I want just ride comfort and I don't want to feel bumps on the road. Would B6 be enough for that or should I just get the B8?? I live in Staten Island and the roads here are crap HAHAH!!!! O and here is the website for the Bilstein USA which are available for my cruze with the year. 2011 LT. http://cart.bilsteinus.com/search/mmid=313733/drivetype=FWD


----------



## 170-3tree (Nov 4, 2014)

If you haven't lowered your car yet and want this they sell a b12 kit that includes eibach springs


----------



## jjngundam (Dec 7, 2010)

170-3tree said:


> If you haven't lowered your car yet and want this they sell a b12 kit that includes eibach springs


 so is the B12 similar to the B6? What's the difference cause I don't think it fits for my car.

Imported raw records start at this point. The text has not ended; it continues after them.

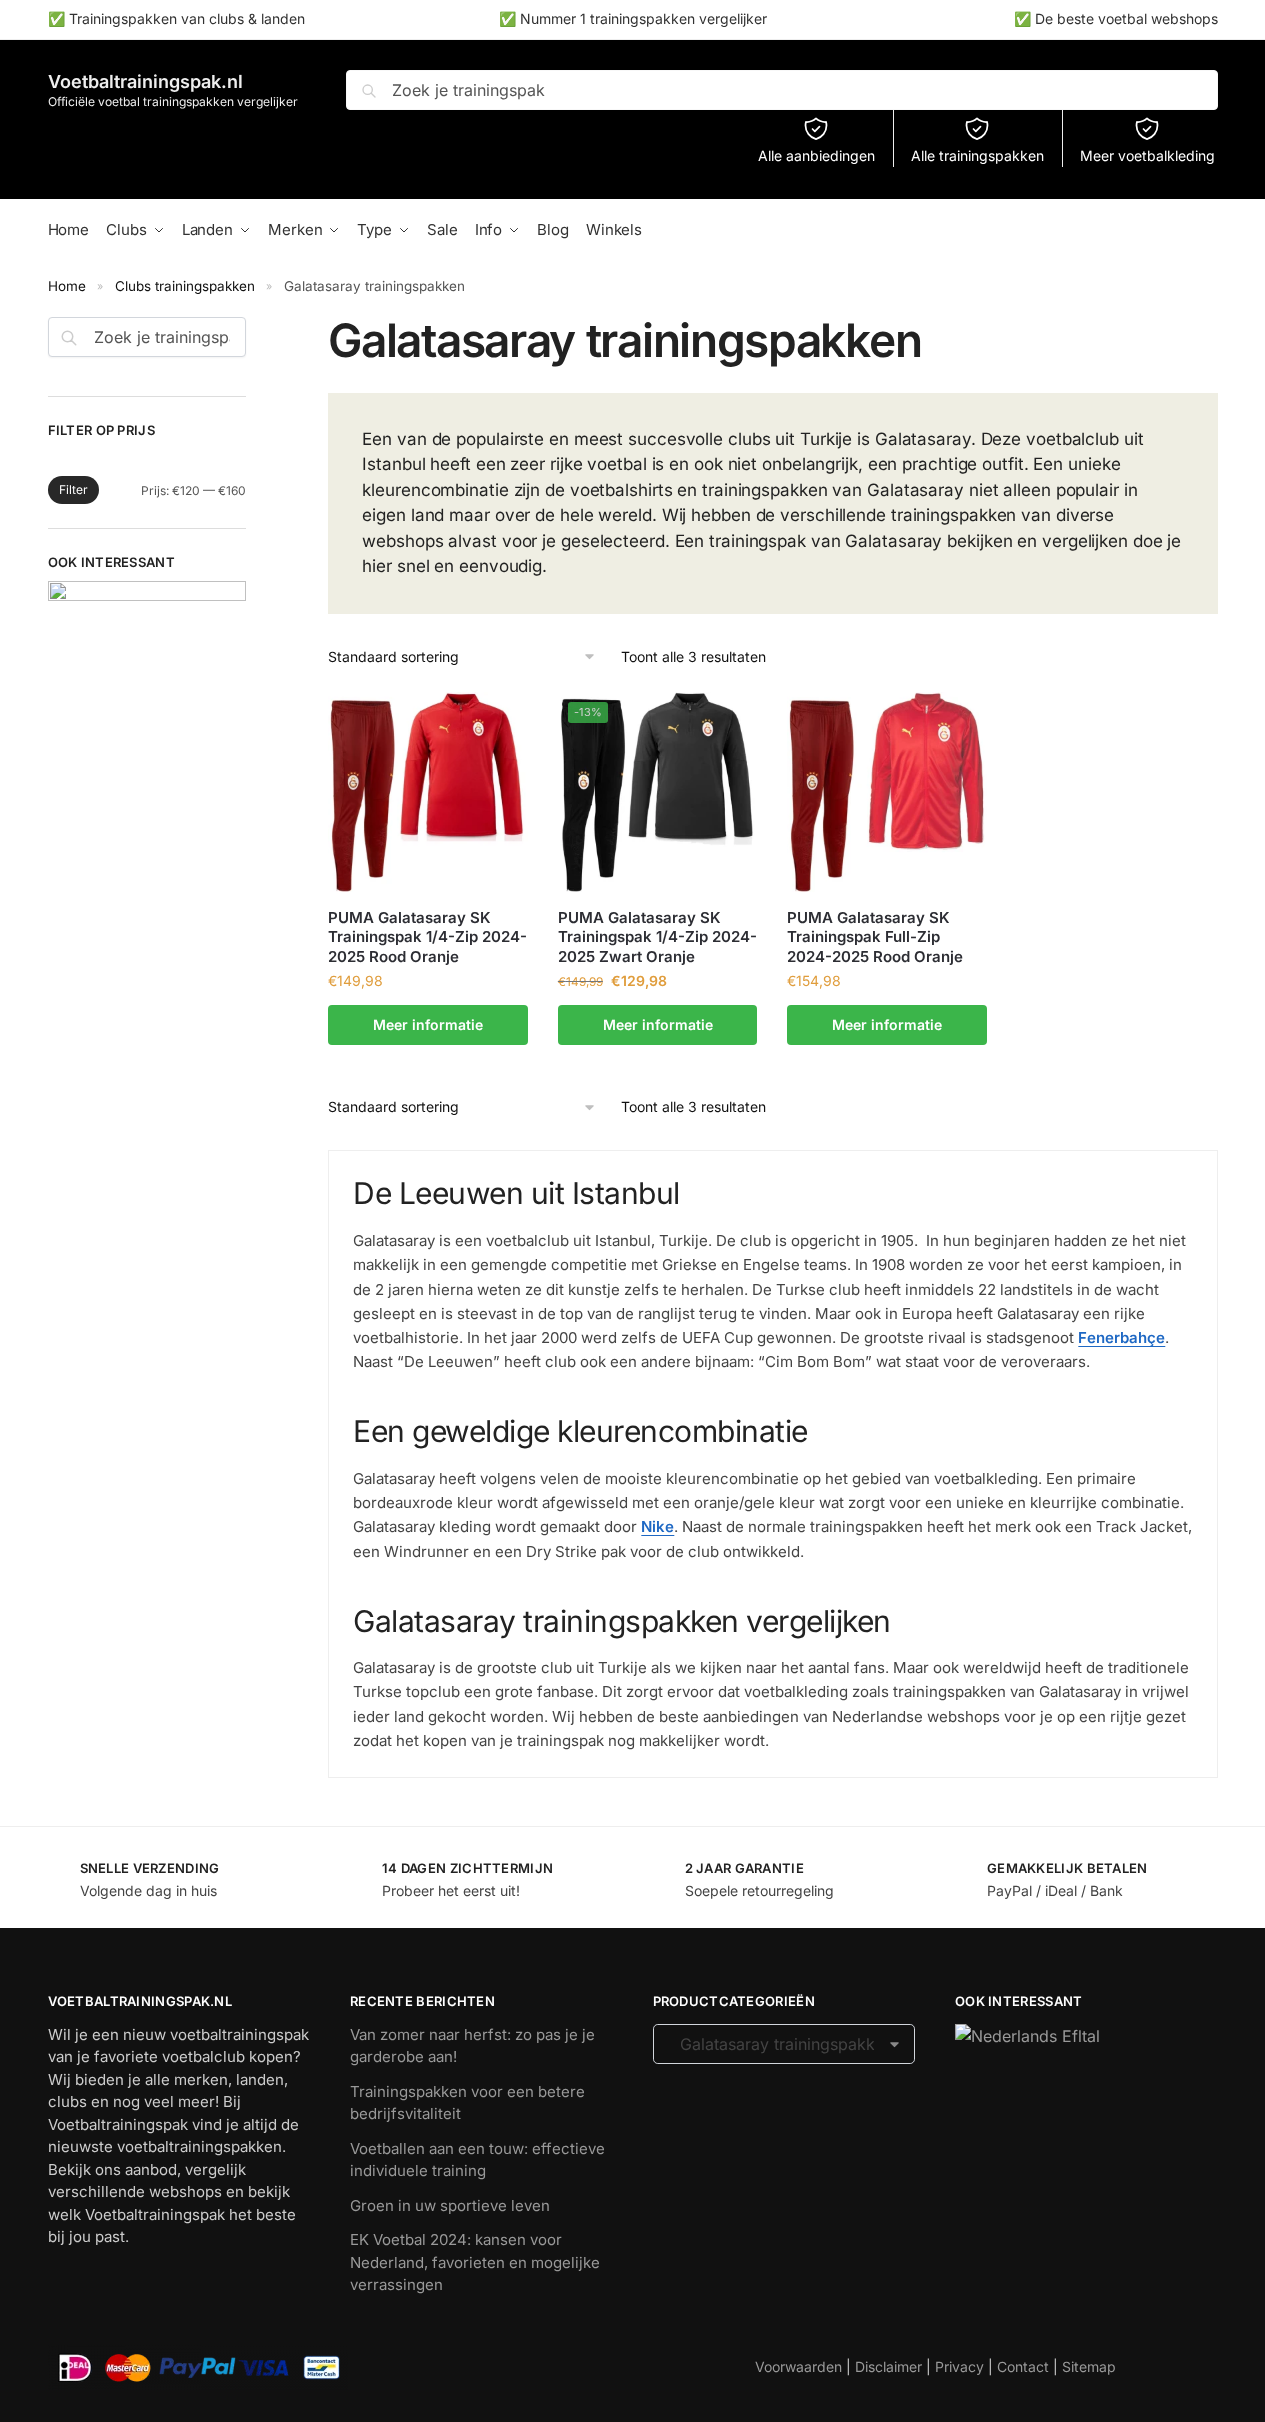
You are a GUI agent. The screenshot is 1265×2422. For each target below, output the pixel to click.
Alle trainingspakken (977, 155)
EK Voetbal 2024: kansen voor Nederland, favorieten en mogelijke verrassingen (475, 2262)
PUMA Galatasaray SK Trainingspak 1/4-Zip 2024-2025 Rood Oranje (427, 937)
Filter (73, 489)
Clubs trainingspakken (185, 286)
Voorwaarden (798, 2366)
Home (67, 286)
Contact (1023, 2366)
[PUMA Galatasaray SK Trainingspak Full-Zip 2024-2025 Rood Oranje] (887, 792)
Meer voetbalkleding (1147, 155)
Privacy (959, 2366)
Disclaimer (888, 2366)
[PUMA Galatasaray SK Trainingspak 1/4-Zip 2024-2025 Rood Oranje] (428, 792)
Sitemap (1089, 2366)
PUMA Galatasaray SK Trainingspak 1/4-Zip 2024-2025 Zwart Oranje (657, 937)
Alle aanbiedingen (816, 155)
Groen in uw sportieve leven (450, 2205)
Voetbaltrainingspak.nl (145, 81)
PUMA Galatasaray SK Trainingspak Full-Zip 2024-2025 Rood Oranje (875, 937)
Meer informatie (428, 1024)
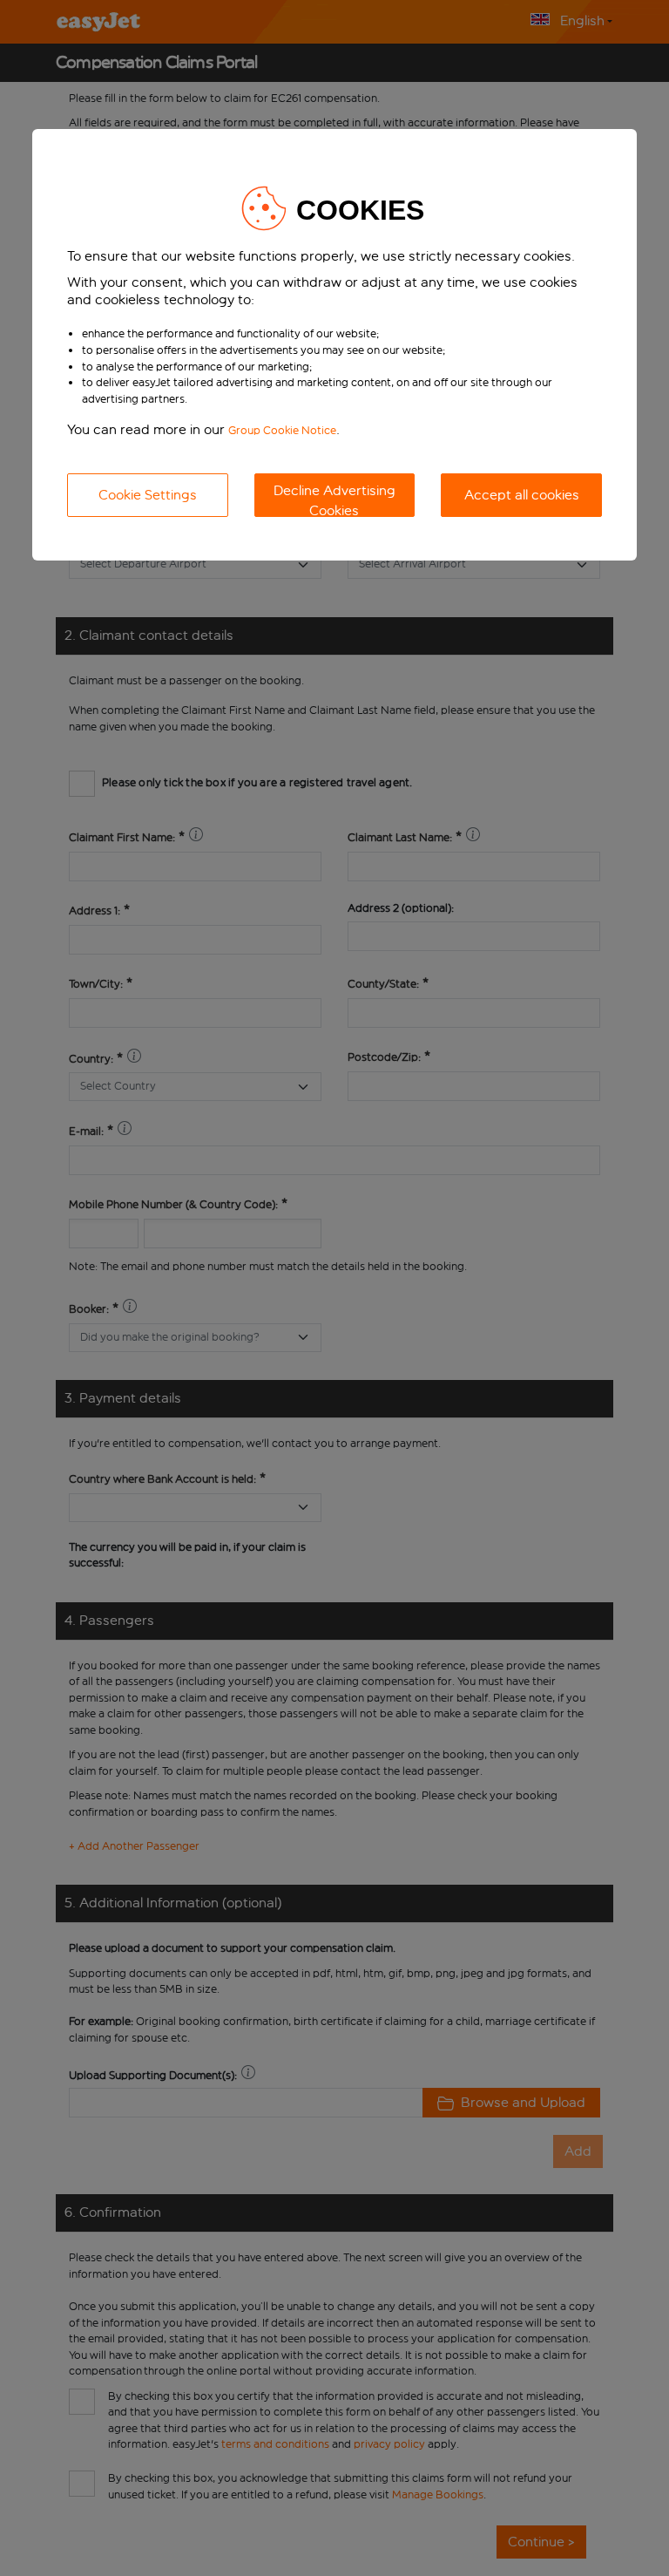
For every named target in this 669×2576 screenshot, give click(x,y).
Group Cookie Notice (282, 430)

Do you have a link?


----------



## Cass23VSU4 (Mar 13, 2014)

The Bilstein B12 (Eibach Pro-Kit) was on the Bilstein online catalog, but they're not showing up now for some reason. In any case, if you want to improve your current ride feel, the Bilstein B6 should be perfect. 

My neighbor has a Chevy Cruze as well and she ordered her Bilstein B6 from 'Tirerack'. She loves the ride and she also mentioned that her back soreness she was having from the seats has disappeared. 

The B6 may be on backorder since North America gets a set number of units to sell before more are shipped.


----------



## 170-3tree (Nov 4, 2014)

B12 is the b8 kit plus a set of springs. Thmotorsport shows them as in stock and their prices are VERY fair


----------



## jjngundam (Dec 7, 2010)

Cass23VSU4 said:


> The Bilstein B12 (Eibach Pro-Kit) was on the Bilstein online catalog, but they're not showing up now for some reason. In any case, if you want to improve your current ride feel, the Bilstein B6 should be perfect.
> 
> My neighbor has a Chevy Cruze as well and she ordered her Bilstein B6 from 'Tirerack'. She loves the ride and she also mentioned that her back soreness she was having from the seats has disappeared.
> 
> The B6 may be on backorder since North America gets a set number of units to sell before more are shipped.


awesome thx. I am not at a point where I need sport suspension. I just need relief from the bumps here. Will def look into getting me a set. Cheers!!!


----------



## jjngundam (Dec 7, 2010)

is Summit a good website for parts. The price is awesome http://www.summitracing.com/search?SortBy=BestKeywordMatch&SortOrder=Ascending&keyword=bilstein b6


----------



## 170-3tree (Nov 4, 2014)

Summit isn't showing any Cruze fitment for bilstein products. Tellin y'all, thmotorsport is great on bilstein products.


----------



## lowmid (Jun 17, 2014)

I'm about to buy a Bilstein gas shocks with 4 Wheel Online. What model do you have and is the damping adjustable?


----------



## 170-3tree (Nov 4, 2014)

None


----------